How do you provide cost-effective safety standards to the wind energy industry?
JW. At Limpet Technology, we do this by employing a best-of-breed system that incorporates the fall prevention, simple mode of operation, rescue and evacuation functionality mentioned above, all in a single intuitive device. The Limpet is the world's first height safety system to seamlessly combine such functionality in this way.
What are the differing challenges between onshore and offshore wind farm safety?
JW. The major difference is the relative remoteness of an offshore turbine. In both onshore and offshore wind there is a need for best possible safety practices, but in the offshore environment it is even more critical that systems allow users to be wholly self sufficient if necessary and carry out effective rescues without external assistance.
Due to the dangerous nature of delivering personnel to the offshore site, it is imperative that the installed equipment is 100 percent reliable. When personnel arrive they need to be able to depend on the safety equipment working.

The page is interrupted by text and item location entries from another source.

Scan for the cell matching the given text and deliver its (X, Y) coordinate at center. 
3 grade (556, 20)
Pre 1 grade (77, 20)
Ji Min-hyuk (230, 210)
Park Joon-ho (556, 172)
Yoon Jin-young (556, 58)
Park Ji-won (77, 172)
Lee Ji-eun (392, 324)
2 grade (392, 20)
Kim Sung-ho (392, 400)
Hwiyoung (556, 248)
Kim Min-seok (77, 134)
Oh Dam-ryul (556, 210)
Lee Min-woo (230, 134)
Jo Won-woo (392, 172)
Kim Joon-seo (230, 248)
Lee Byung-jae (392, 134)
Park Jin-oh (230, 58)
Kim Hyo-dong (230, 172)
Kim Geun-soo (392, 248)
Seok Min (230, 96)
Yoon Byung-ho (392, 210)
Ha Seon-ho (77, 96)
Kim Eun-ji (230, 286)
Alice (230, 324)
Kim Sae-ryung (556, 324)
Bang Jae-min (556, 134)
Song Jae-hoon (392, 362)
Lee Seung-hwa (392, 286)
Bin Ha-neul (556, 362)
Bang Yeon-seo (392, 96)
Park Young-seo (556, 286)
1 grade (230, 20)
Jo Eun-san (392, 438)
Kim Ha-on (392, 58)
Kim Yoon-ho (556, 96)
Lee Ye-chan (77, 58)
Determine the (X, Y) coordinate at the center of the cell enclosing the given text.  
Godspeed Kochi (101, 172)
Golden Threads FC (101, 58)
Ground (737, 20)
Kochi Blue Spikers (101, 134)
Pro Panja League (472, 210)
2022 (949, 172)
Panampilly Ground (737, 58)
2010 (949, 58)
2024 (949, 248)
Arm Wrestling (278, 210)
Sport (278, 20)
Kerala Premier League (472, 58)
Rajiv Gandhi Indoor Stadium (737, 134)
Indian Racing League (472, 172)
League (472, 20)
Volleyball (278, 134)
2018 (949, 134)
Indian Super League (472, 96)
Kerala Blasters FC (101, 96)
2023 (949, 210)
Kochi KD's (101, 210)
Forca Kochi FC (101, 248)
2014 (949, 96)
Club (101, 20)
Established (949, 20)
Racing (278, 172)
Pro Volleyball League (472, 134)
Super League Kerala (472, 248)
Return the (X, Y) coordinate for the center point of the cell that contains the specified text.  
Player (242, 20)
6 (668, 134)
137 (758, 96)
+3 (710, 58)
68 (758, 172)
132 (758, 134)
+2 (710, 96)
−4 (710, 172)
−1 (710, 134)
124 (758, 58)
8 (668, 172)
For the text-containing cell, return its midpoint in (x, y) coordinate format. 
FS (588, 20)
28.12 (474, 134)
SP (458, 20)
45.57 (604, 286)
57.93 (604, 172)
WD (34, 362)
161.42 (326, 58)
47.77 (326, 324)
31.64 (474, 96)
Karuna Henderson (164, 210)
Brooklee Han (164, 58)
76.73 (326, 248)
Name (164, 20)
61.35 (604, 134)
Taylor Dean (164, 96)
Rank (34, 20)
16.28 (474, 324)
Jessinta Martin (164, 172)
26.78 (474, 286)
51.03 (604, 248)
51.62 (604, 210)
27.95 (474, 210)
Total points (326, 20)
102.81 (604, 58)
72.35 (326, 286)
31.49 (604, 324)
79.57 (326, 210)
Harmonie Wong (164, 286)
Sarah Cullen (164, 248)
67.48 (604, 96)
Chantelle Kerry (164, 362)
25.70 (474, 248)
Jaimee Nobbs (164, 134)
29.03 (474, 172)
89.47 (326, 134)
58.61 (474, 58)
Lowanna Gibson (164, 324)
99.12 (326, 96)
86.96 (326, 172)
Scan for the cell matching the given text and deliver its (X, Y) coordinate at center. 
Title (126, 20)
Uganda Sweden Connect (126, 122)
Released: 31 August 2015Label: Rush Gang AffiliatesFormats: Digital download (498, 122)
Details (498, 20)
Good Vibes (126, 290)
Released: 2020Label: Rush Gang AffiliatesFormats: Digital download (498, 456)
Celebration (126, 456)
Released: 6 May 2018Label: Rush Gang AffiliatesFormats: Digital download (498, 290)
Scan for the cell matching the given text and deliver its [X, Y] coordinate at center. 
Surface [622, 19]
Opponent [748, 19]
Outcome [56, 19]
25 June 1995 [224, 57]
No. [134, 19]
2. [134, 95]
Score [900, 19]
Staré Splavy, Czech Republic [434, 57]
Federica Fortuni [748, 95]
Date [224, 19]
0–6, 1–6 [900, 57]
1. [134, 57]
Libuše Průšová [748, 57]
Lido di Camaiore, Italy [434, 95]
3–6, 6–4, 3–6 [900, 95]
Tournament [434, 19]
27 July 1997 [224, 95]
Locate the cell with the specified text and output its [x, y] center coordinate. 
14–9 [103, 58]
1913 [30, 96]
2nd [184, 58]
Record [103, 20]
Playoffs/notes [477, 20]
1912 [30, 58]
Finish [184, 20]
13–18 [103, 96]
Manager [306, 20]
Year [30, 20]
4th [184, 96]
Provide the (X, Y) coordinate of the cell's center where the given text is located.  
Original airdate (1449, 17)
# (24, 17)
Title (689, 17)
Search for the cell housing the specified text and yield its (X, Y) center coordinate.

One of the most hazardous parts of offshore turbine maintenance is the transfer between boat and turbine. The Limpet makes this much safer. Being able to monitor personnel and safety systems remotely through a turbine's SCADA system is a real safety benefit. Only the Limpet offers this functionality.

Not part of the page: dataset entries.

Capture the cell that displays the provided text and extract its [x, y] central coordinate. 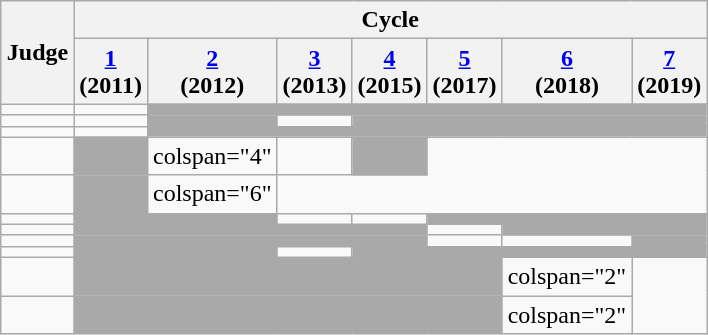
Cycle [390, 20]
7 (2019) [670, 72]
colspan="4" [212, 156]
1 (2011) [111, 72]
2 (2012) [212, 72]
5 (2017) [464, 72]
Judge [37, 52]
colspan="6" [212, 194]
6 (2018) [567, 72]
3 (2013) [314, 72]
4 (2015) [390, 72]
Identify which cell holds the provided text, then report its [X, Y] central coordinate. 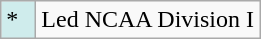
Led NCAA Division I [148, 20]
* [18, 20]
Scan for the cell matching the given text and deliver its (X, Y) coordinate at center. 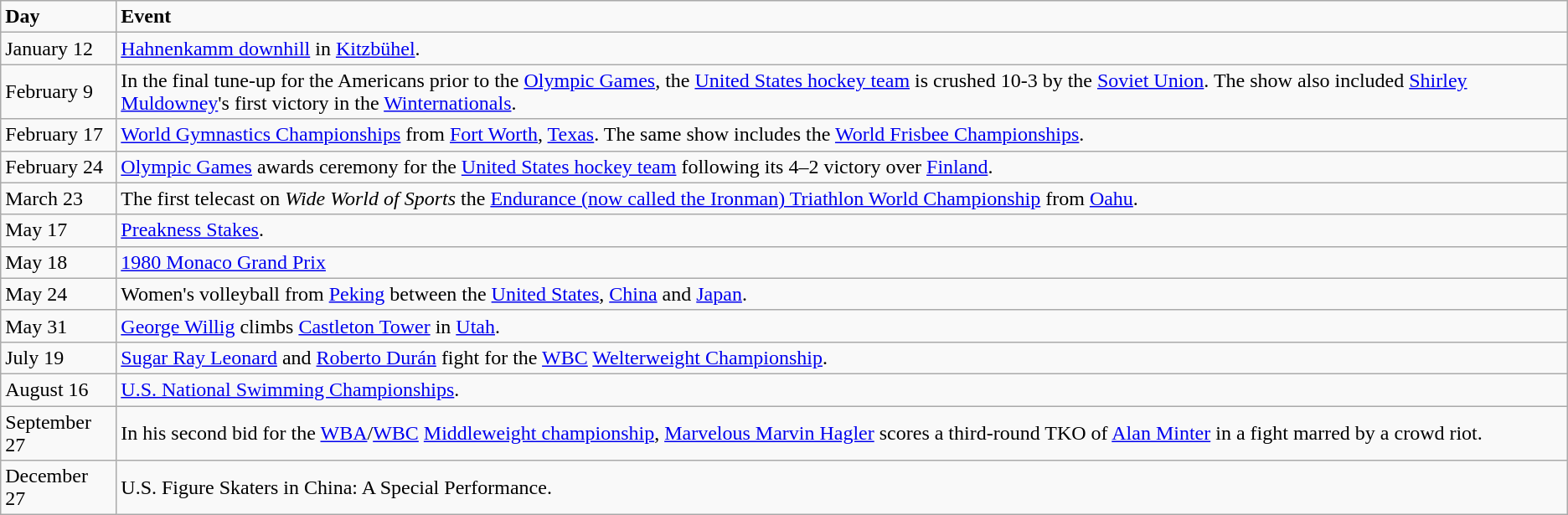
1980 Monaco Grand Prix (842, 262)
May 17 (59, 230)
Preakness Stakes. (842, 230)
July 19 (59, 358)
U.S. Figure Skaters in China: A Special Performance. (842, 487)
December 27 (59, 487)
Olympic Games awards ceremony for the United States hockey team following its 4–2 victory over Finland. (842, 167)
January 12 (59, 49)
February 17 (59, 135)
February 24 (59, 167)
February 9 (59, 92)
Sugar Ray Leonard and Roberto Durán fight for the WBC Welterweight Championship. (842, 358)
May 31 (59, 326)
May 24 (59, 294)
March 23 (59, 199)
U.S. National Swimming Championships. (842, 389)
September 27 (59, 432)
George Willig climbs Castleton Tower in Utah. (842, 326)
Day (59, 17)
Hahnenkamm downhill in Kitzbühel. (842, 49)
World Gymnastics Championships from Fort Worth, Texas. The same show includes the World Frisbee Championships. (842, 135)
May 18 (59, 262)
Event (842, 17)
The first telecast on Wide World of Sports the Endurance (now called the Ironman) Triathlon World Championship from Oahu. (842, 199)
August 16 (59, 389)
Women's volleyball from Peking between the United States, China and Japan. (842, 294)
Scan for the cell matching the given text and deliver its (X, Y) coordinate at center. 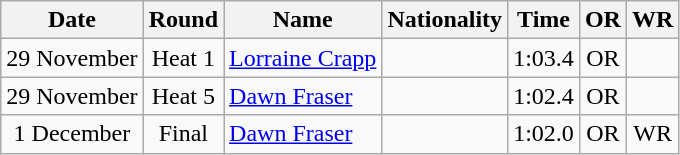
Heat 1 (183, 58)
Final (183, 134)
1:02.4 (544, 96)
Round (183, 20)
Nationality (445, 20)
1:02.0 (544, 134)
1:03.4 (544, 58)
Heat 5 (183, 96)
Time (544, 20)
Date (72, 20)
Name (303, 20)
Lorraine Crapp (303, 58)
1 December (72, 134)
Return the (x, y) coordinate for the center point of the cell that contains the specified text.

How is wind energy expanding and what is needed to cope with the increasing demand?
JW. Predictions range between 75,000 and 100,000 new turbines per year between now and 2020 worldwide. The biggest hurdle in coping with this demand will be training personnel capable of installing and maintaining this. This will be dictated chiefly by the industry's ability to develop and implement safety systems to deliver these people to their workplace and relieve the strains and occupational health hazards that they will be subjected to.
Johnny Watson is Managing Director of Limpet Technology and manufacturer of the Limpet, the world's first integrated height safety system.